Il a évoqué les trois années de troubles avant son élection, avec de nombreux morts et arrestations. Il a promis de ne jamais décevoir “les martyrs de la démocratie, les amputés, les blessés et les anciens prisonniers”.
M. Faye succède pour cinq ans à Macky Sall, 62 ans, qui a dirigé le pays de 18 millions d’habitants pendant 12 ans en entretenant des relations fortes avec l’Occident et la France tout en diversifiant les partenariats.
M. Faye a déclaré entendre “clairement la voix des élites décomplexées qui revendiquent notre aspiration à plus de souveraineté, au développement et au bien-être en Afrique.” Il a réaffirmé l’ouverture du Sénégal à des échanges respectueux de sa souveraineté et conformes aux aspirations de son peuple, dans un partenariat mutuellement bénéfique.
Il a souligné l’importance des défis sécuritaires auxquels de nombreux pays africains sont confrontés, ce qui nécessite plus de solidarité.
La passation de pouvoirs entre MM. Sall et Faye aura lieu dans l’après-midi au palais présidentiel à Dakar.
Cette alternance démocratique, la troisième de l’histoire du Sénégal, marque la fin d’une confrontation de trois ans entre M. Sall et le duo gagnant de l’élection présidentielle du 24 mars : M. Faye et Ousmane Sonko, présent parmi les premiers rangs mardi malgré sa disqualification.
Nouvelle génération de politiciens
Surnommé “Diomaye” (“l’honorable” en sérère), M. Faye, musulman pratiquant, marié à deux femmes présentes à son investiture, est le premier président sénégalais polygame, avec quatre enfants. Ce visage juvénile incarne une nouvelle génération de jeunes politiciens.
Sa promesse de rupture, le soutien d’Ousmane Sonko et l’humilité apparente de cette personnalité issue d’un milieu modeste et éduqué l’ont mené à une victoire éclatante au premier tour de l’élection présidentielle avec 54,28 % des voix.
Admirateur de l’ancien président américain Barack Obama et du héros de la lutte anti-apartheid en Afrique du Sud, Nelson Mandela, M. Faye se définit comme panafricaniste “de gauche” et prône le rééquilibrage des partenariats internationaux.

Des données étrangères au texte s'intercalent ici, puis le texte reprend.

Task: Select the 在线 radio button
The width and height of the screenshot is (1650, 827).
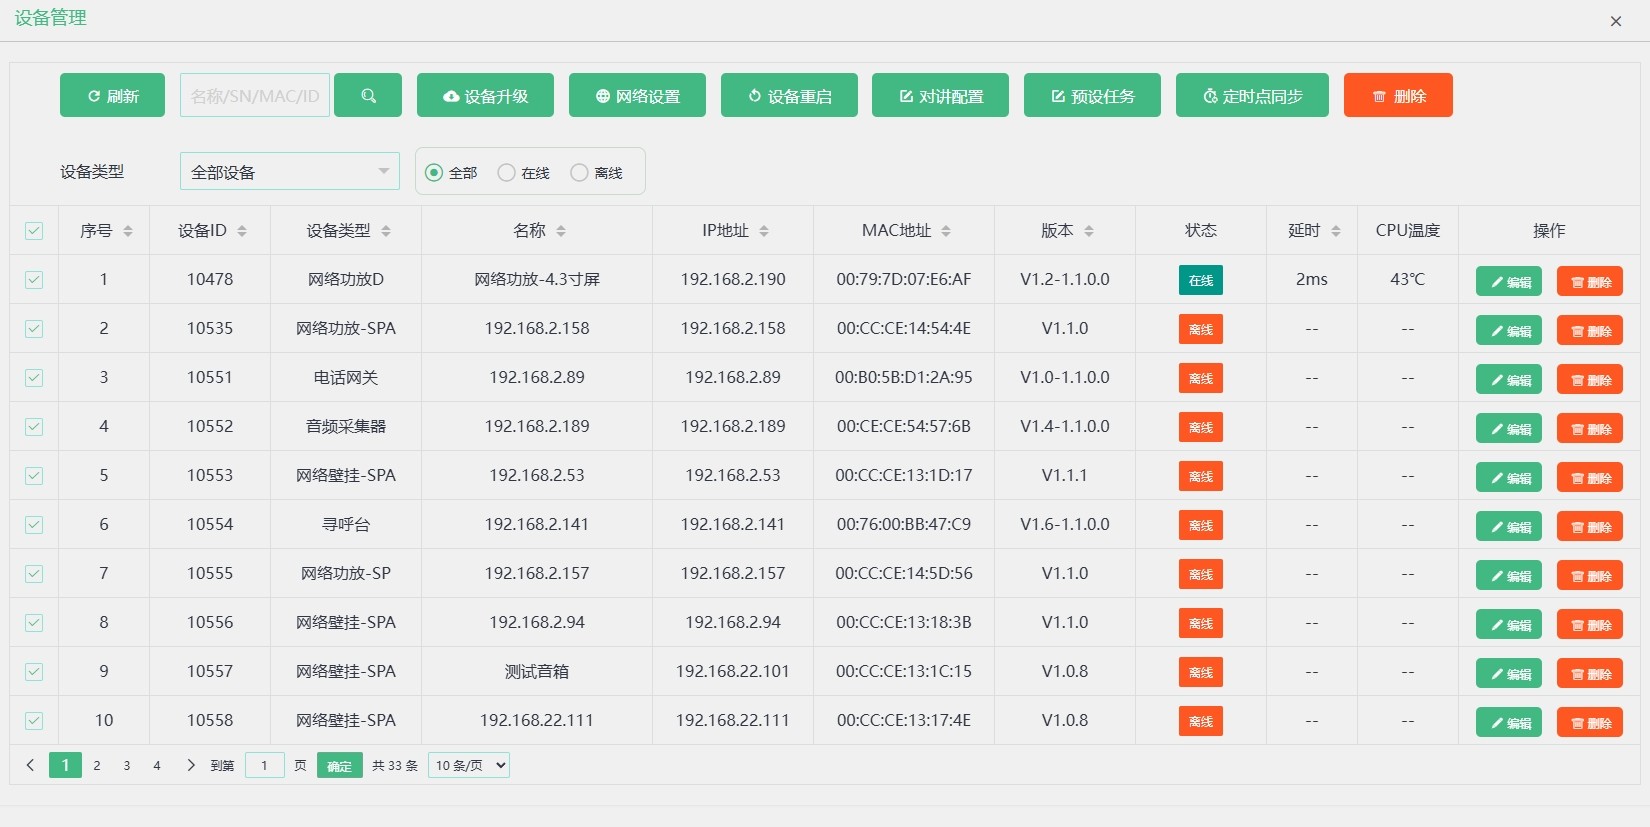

M. Faye ambitionne de réintégrer dans la CEDEAO le Burkina Faso, le Mali et le Niger, des pays sahéliens dirigés par des juntes qui se sont tournés vers la Russie après rompre avec la France. Des représentants de régimes putschistes d’Afrique de l’Ouest ont assisté à son investiture, dont le président guinéen, le général Mamadi Doumbouya.
Front politique et social
Haut fonctionnaire de l’administration fiscale ayant gravi les échelons discrètement aux côtés de M. Sonko, M. Faye a mentionné ses priorités après sa victoire : “réduction du coût de la vie”, “lutte contre la corruption” et “réconciliation nationale”.

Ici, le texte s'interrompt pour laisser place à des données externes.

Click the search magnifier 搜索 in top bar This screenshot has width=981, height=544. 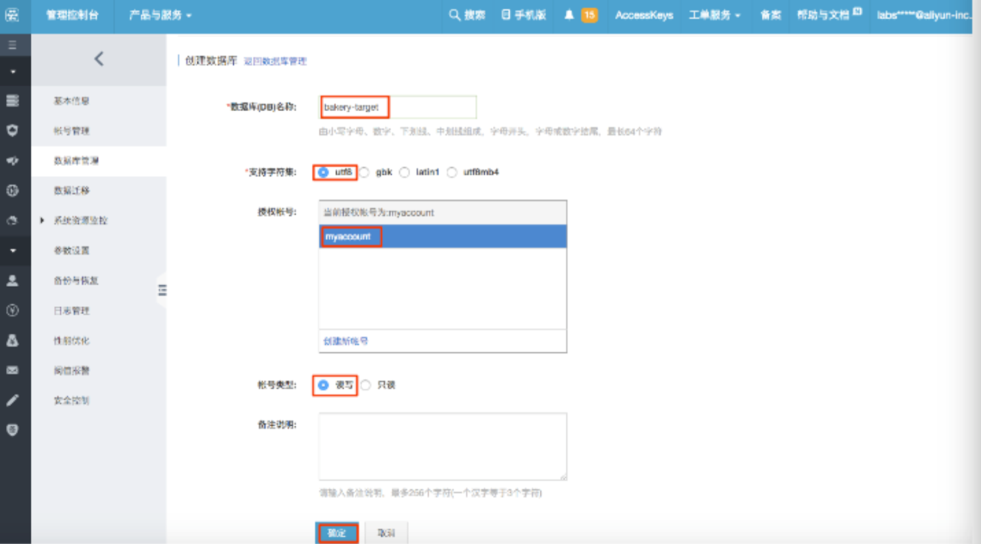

Porté au pouvoir par l’aspiration au changement, il devra relever d’importants défis. Ses projets concrets restent flous, tout comme la place accordée à M. Sonko.
Il devra avant tout former un gouvernement composé de “Sénégalaises et Sénégalais de l’intérieur et de la diaspora reconnus pour leur compétence, leur intégrité et leur patriotisme”, a-t-il souligné.

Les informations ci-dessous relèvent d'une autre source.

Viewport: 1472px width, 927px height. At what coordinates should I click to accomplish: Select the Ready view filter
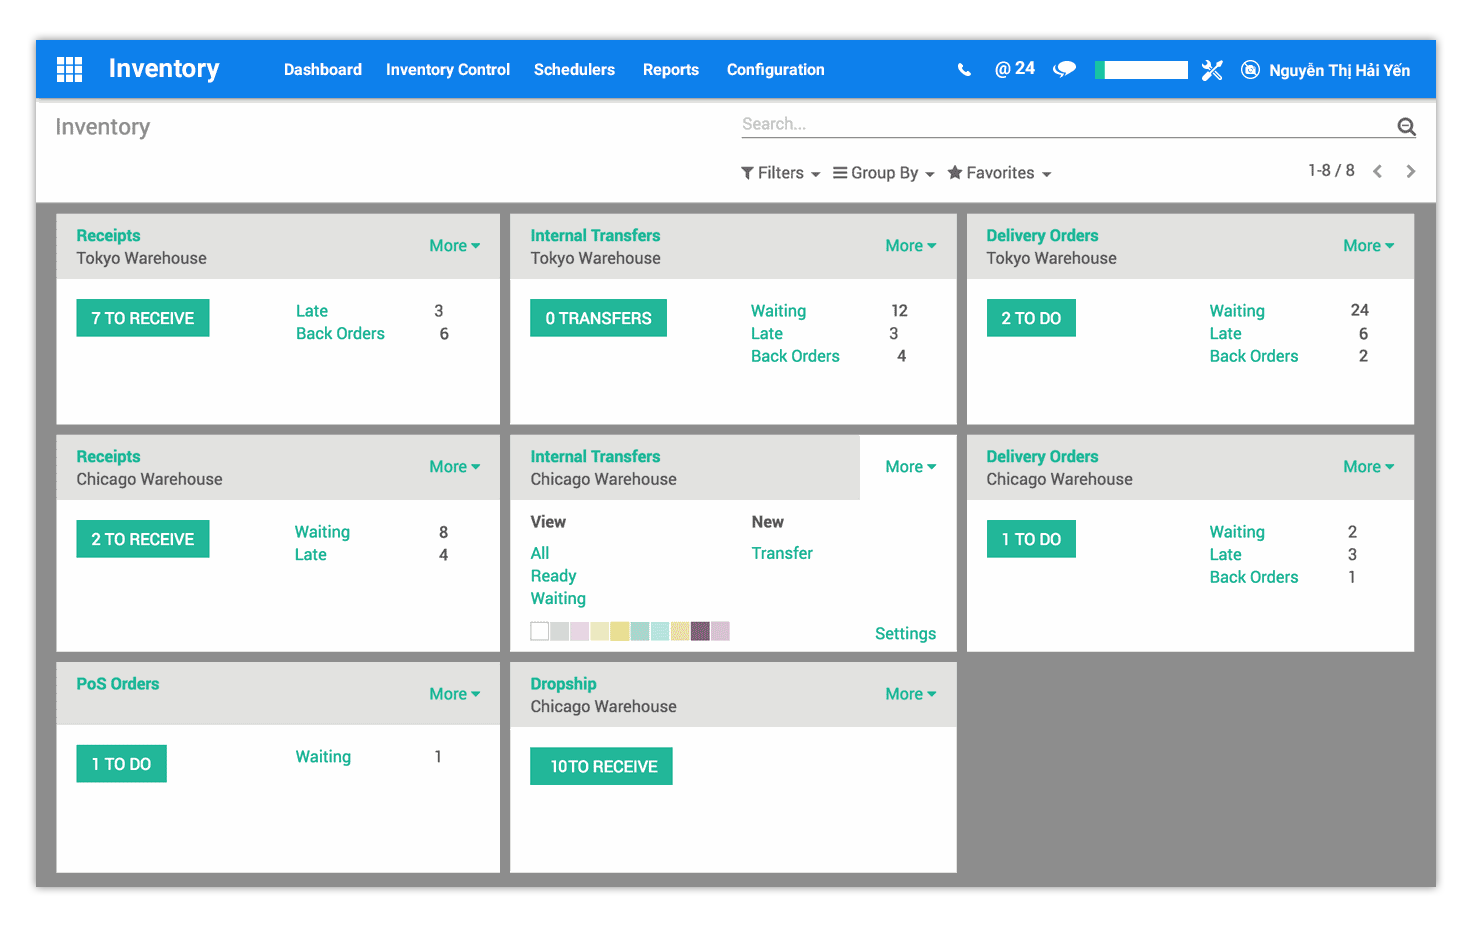click(x=553, y=575)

N’ayant pas de majorité à l’Assemblée, il devra probablement conclure des alliances pour faire adopter des lois avant toute dissolution éventuelle.
Il est très attendu sur le front de l’emploi, dans un pays où 75 % de la population a moins de 35 ans et où le taux de chômage officiel est de 20 %, poussant de plus en plus de jeunes à fuir la pauvreté pour entreprendre un voyage périlleux vers l’Europe.